Когда я был произведением искусства - Эрик-Эмманюэль Шмитт 13 стр.


— Я обнаружил одного из моих похитителей.

Зевс-Питер-Лама, бросив на меня суровый взгляд, едва процедил сквозь зубы:

— Успокойся. Потом расскажешь.

— Похищение организовал один из ваших слуг.

Зевс расхохотался, но смех его был натужным, а в глазах заблестели злые огоньки.

— Не мели чепухи! Ты же сам говорил, что похитители все время были в масках.

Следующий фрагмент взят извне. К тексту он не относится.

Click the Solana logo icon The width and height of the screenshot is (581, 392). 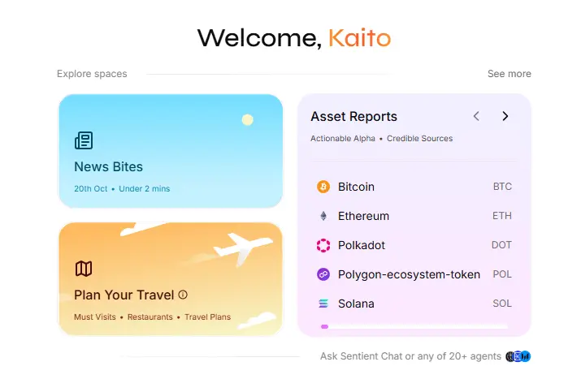coord(323,304)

— Да, но однажды в душе я заметил лицо одного из них. Он здесь, на вилле. Один из ваших слуг.

— Это невозможно.

— Вы сможете получить обратно ваши двадцать пять миллионов.

— Замолчи, говорю же тебе, это невозможно.

Прошипев, он ущипнул меня за руку. Я с изумлением уставился на него.

— Не понимаю вас. У вас крадут деньги, а вы даже не реагируете? Надо срочно отдать приказ никого не выпускать из поместья, соберите всех слуг, и я покажу вам злоумышленника.

Он посмотрел на меня, словно видел перед собой назойливую муху, которую так и хочется прихлопнуть.

— Ты прав. Я отдам распоряжения.

Он подошел к интерфону, что стоял на его столе, сказал в него пару слов, которые я не расслышал, затем, резко развернувшись, извинился перед великаном за то, что беседа была нарушена. Мужчина пальцем ткнул в меня.

— Он какой-то беспокойный. Он все время такой?

— Нет-нет, только сегодня. Что-то его расстроило. Обычно он ведет себя очень спокойно.

— Вот как? Хорошо. Потому что я не хочу видеть у себя дома вещь, которая постоянно вертится у меня перед глазами. За такую цену я требую предмет, не доставляющий мне хлопот.

— Не беспокойтесь.

Зевс-Питер-Лама снова ущипнул меня за руку и шепнул мне на ухо:

— Веди себя спокойно, а то испортишь мне сделку.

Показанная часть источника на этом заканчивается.